Copy exactly, beginning with the line holding "You are a computer-use" and ending with the final line of the data beneath this task; copy nothing else, and leave out every picture.

[[ Material provided open ]]

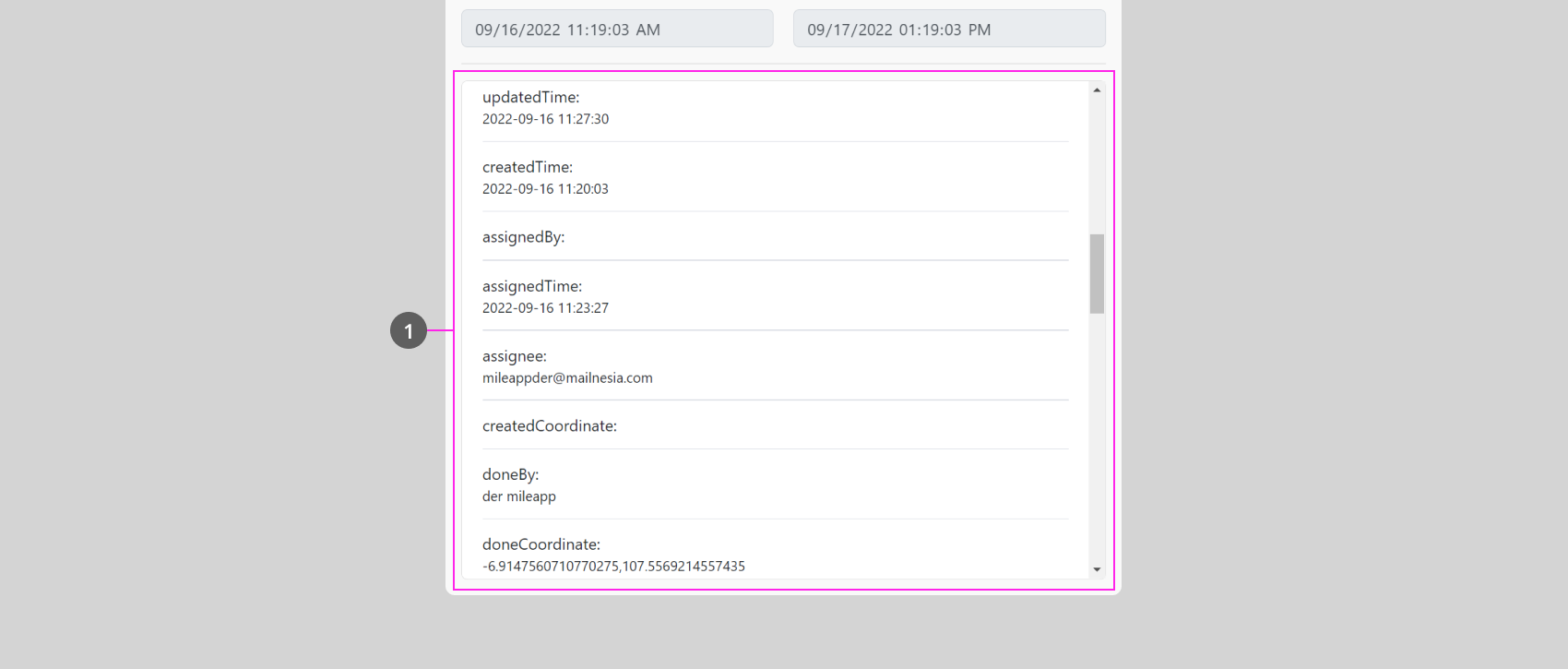Focus the 09/16/2022 11:19:03 AM date field
This screenshot has height=669, width=1568.
click(617, 30)
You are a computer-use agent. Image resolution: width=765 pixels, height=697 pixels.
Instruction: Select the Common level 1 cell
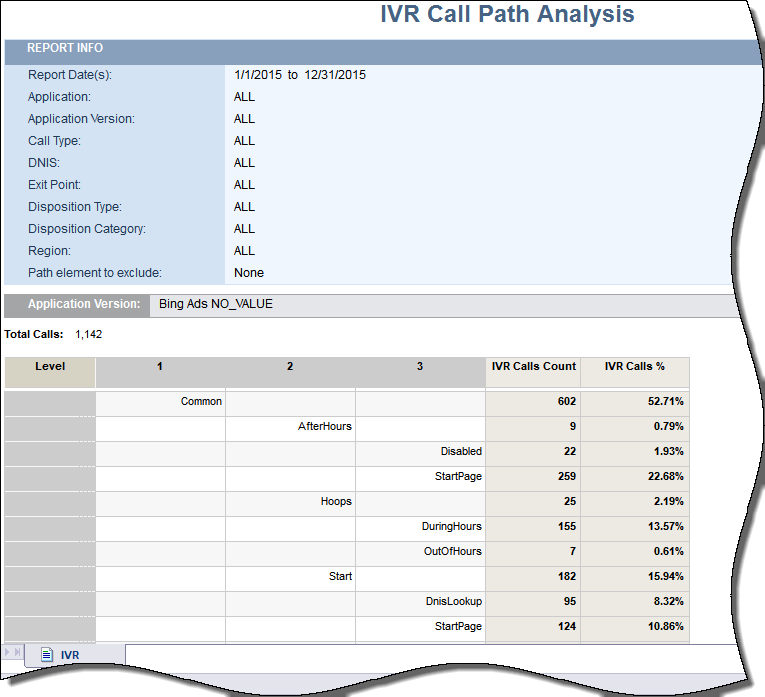point(201,402)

[[ Material provided closed ]]

→ **Result for this exercise**:
You are a computer-use agent. Image resolution: width=765 pixels, height=697 pixels.
Instruction: Select the Common level 1 cell
point(201,402)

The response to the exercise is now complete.